Teachers often struggle to balance the emotional weight of global issues with the need to empower students. Focus on agency by starting with familiar contexts, using Canada as a bridge to broader systems. Avoid overwhelming students with guilt; instead, highlight existing examples of positive change. Research shows that when students see their actions as part of a larger story, they develop both competence and empathy.

Success looks like students explaining how local actions ripple globally, designing projects that address real issues, and committing to personal actions. They should confidently discuss Canada’s role and feel empowered to contribute, not overwhelmed by the scale of global problems.


Watch Out for These Misconceptions

  • During the Think-Pair-Share activity, watch for students saying travel is required for global citizenship.
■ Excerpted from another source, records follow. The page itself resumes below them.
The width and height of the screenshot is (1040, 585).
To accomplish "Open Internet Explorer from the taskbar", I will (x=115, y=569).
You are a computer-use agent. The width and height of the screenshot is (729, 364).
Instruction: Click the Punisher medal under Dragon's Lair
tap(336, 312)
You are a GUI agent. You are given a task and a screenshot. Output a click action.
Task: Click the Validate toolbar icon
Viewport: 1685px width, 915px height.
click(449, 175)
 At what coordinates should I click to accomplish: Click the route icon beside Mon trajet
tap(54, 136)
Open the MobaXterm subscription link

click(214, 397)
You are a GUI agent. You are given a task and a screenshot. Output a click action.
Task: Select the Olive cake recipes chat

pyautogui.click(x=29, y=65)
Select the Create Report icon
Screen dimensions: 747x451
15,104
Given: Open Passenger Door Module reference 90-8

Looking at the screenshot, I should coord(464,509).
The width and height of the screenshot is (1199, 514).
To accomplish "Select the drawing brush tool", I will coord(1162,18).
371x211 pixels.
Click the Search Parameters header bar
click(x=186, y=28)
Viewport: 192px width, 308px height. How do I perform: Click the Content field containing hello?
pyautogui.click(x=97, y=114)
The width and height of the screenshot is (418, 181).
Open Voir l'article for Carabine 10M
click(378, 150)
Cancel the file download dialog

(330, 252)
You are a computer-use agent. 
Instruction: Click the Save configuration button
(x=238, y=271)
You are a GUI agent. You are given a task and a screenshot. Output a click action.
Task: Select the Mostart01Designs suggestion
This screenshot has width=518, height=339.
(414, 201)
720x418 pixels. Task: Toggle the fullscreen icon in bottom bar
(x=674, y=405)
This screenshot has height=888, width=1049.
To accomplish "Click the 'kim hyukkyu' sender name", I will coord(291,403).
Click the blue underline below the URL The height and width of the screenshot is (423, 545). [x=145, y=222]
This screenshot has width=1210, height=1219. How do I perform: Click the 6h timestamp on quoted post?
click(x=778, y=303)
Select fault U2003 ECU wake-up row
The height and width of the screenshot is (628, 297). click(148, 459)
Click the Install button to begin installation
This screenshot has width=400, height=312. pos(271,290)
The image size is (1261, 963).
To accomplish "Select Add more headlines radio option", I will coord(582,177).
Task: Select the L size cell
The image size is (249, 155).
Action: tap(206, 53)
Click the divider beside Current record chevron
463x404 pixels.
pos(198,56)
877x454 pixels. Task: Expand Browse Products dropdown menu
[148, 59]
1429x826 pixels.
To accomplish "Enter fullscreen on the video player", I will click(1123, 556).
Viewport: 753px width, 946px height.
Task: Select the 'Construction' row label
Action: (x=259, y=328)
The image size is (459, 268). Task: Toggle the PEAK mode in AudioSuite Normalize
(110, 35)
    Use the activity’s role-play cards showing everyday choices (e.g., recycling, buying fair trade) to redirect conversations. Ask students to name the global impact of these local actions to shift focus from travel to daily responsibility.

  • During the Community Contribution Project, watch for students dismissing individual actions as insignificant.

    Have students map their project’s ripple effects on poster paper, including how it connects to movements like plastic reduction. Point to peer examples in class to show collective power.

  • During the Whole Class Web activity, watch for students assuming Canada is unaffected by global issues.

    Provide case study cards with examples of Canadian trade disruptions or climate impacts. Ask students to add these to the web, linking them to local products or weather changes they observe.